_DIRECTIONS_
Could you transcribe exactly the lines from the one containing "The height and" through the last line of the records below, leaving out the pictures?

_STORED DATA_
......
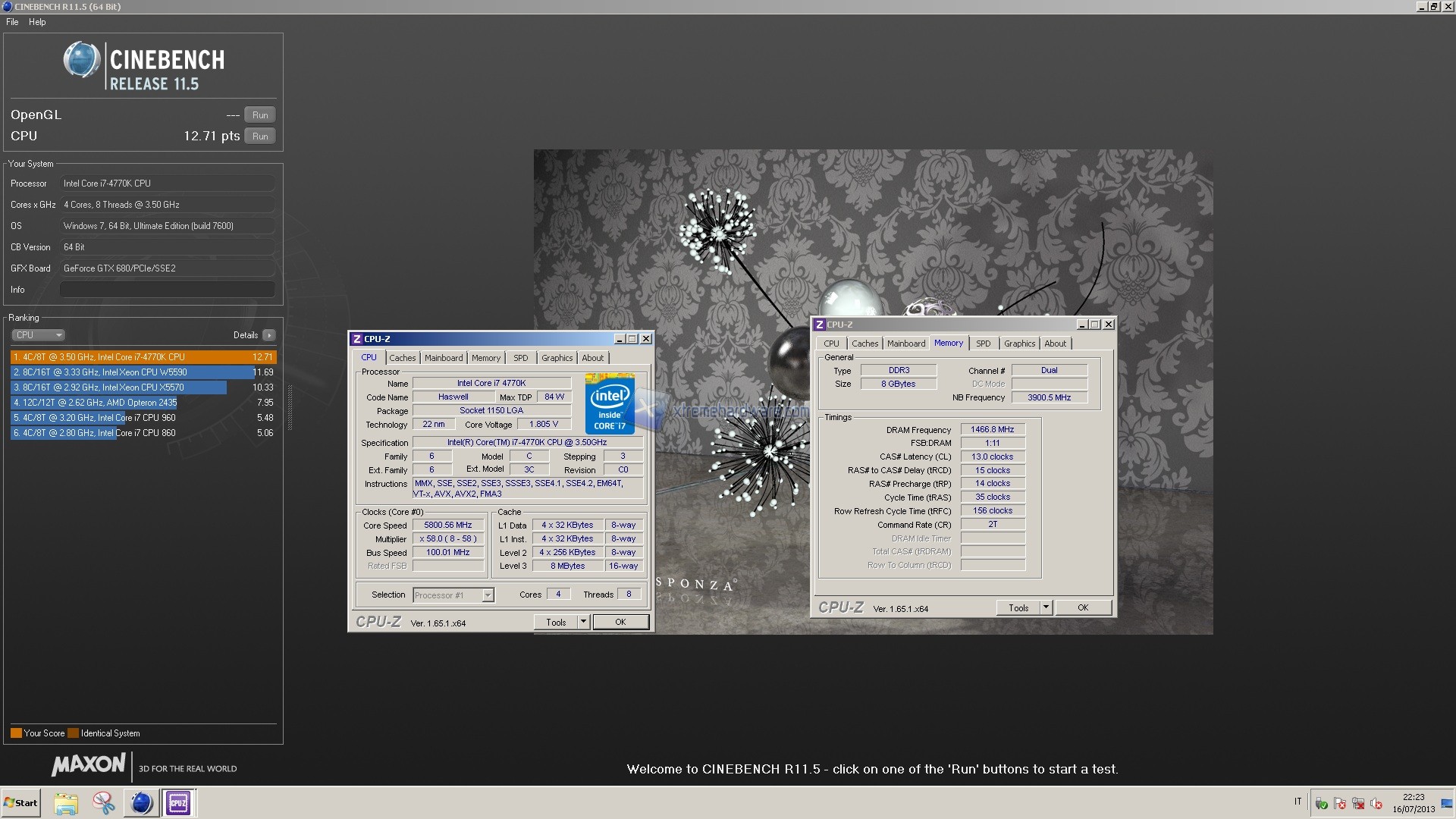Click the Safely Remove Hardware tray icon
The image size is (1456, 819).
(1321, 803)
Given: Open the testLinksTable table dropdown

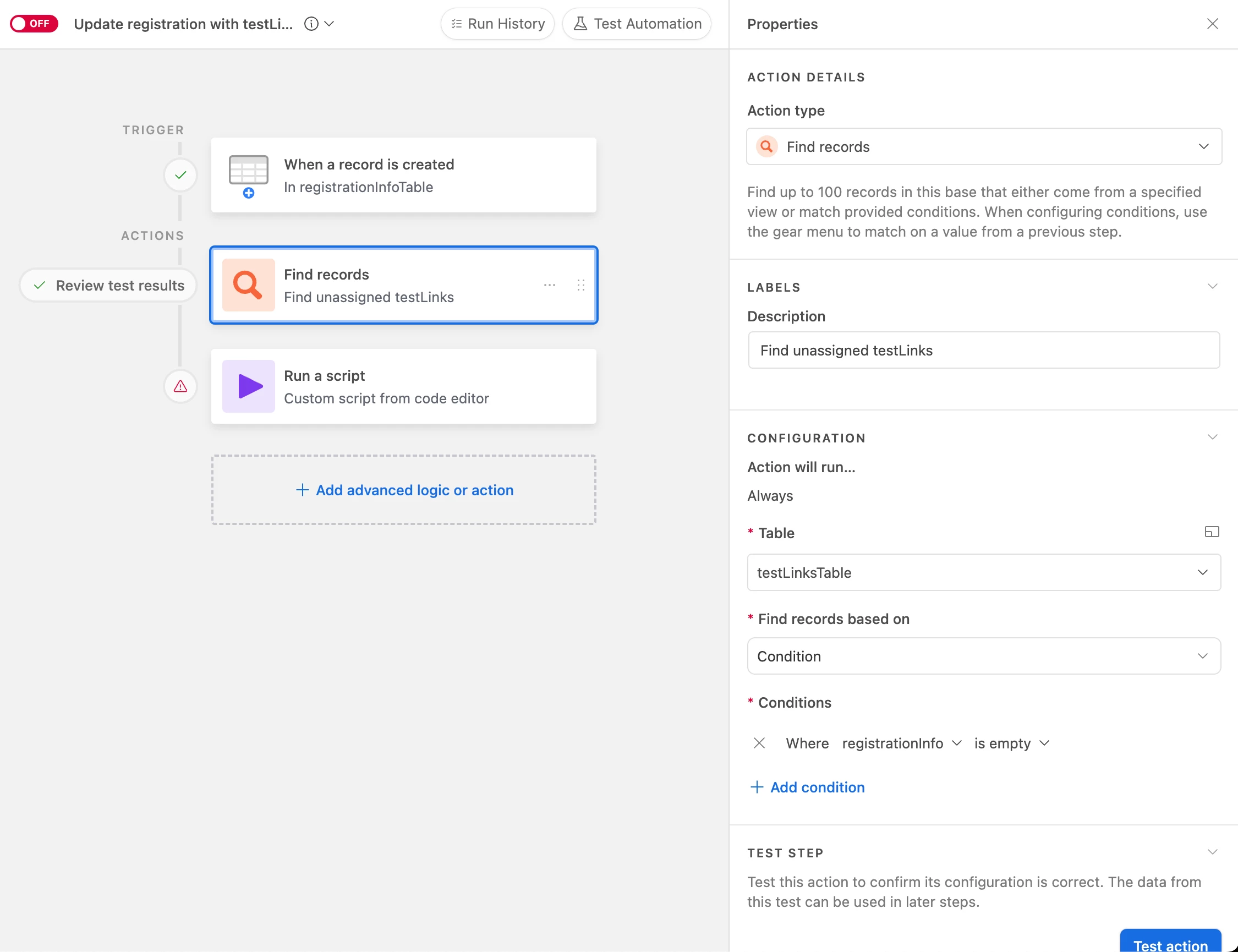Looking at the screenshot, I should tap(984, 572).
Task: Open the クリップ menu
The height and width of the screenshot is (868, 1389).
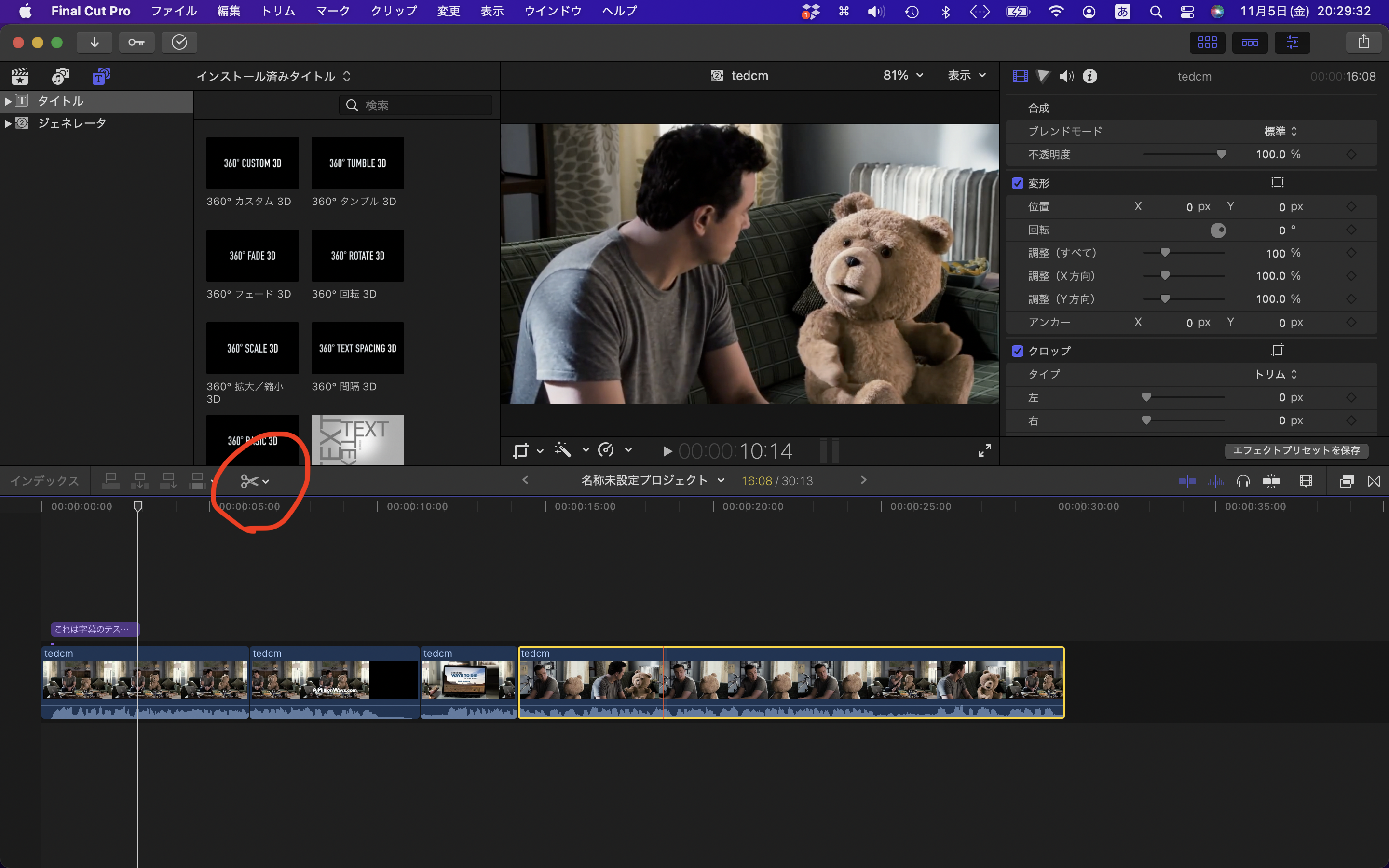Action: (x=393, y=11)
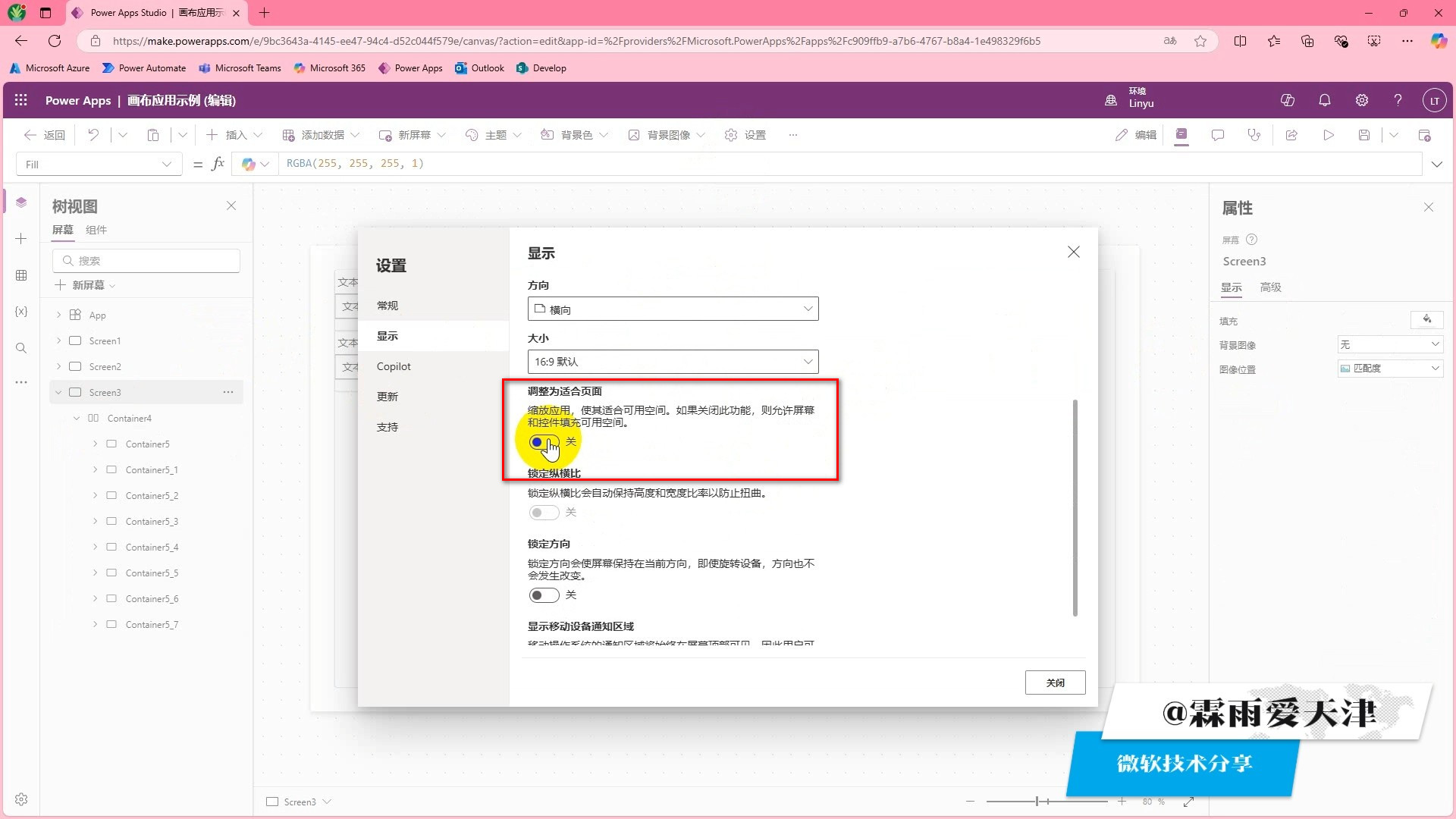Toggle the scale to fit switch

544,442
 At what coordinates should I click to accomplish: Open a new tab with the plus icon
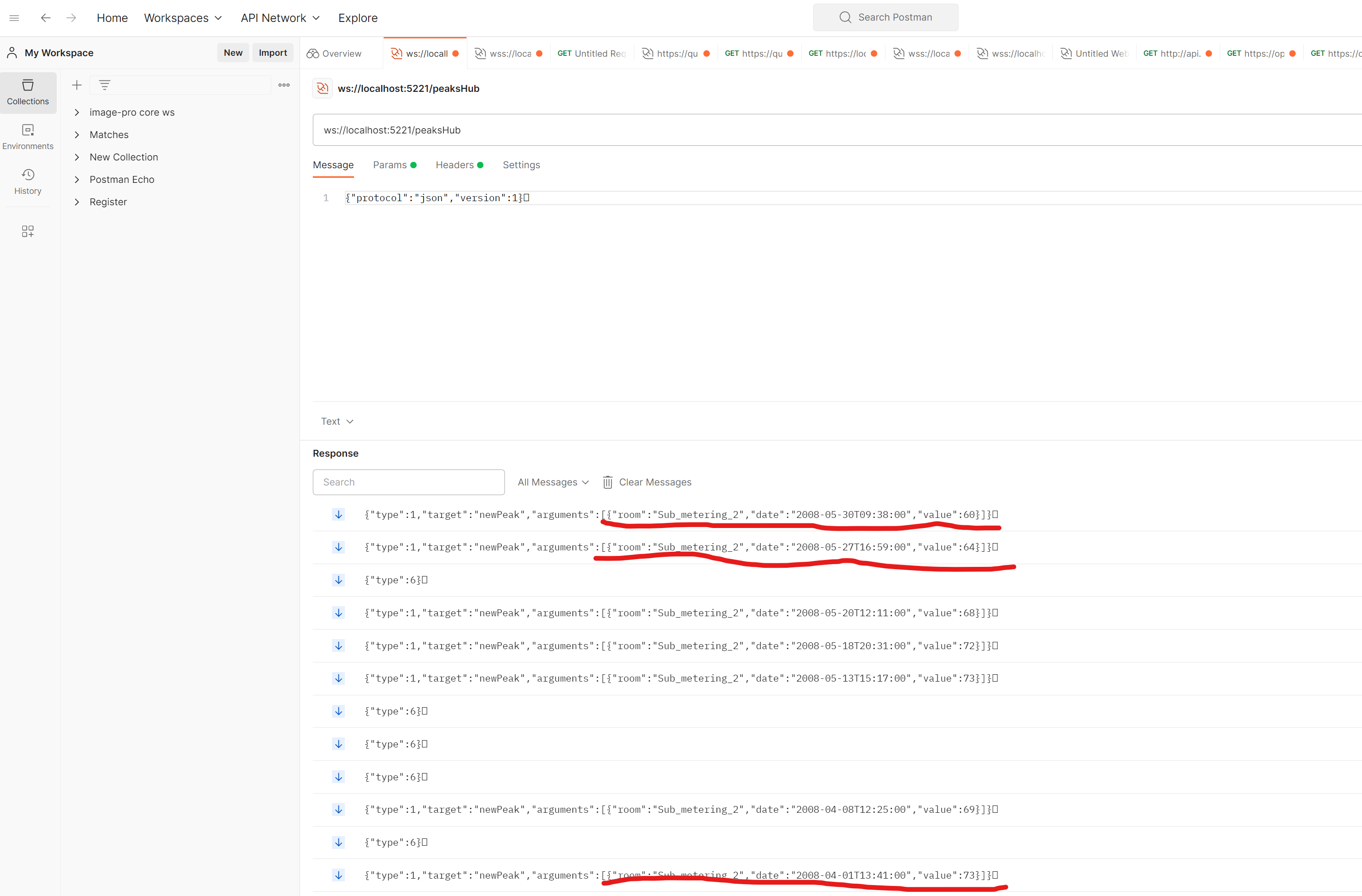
......
_WRITTEN SOLUTION_
The height and width of the screenshot is (868, 1389).
Action: (x=393, y=11)
Toggle the scale to fit switch

544,442
 At what coordinates should I click to accomplish: Open a new tab with the plus icon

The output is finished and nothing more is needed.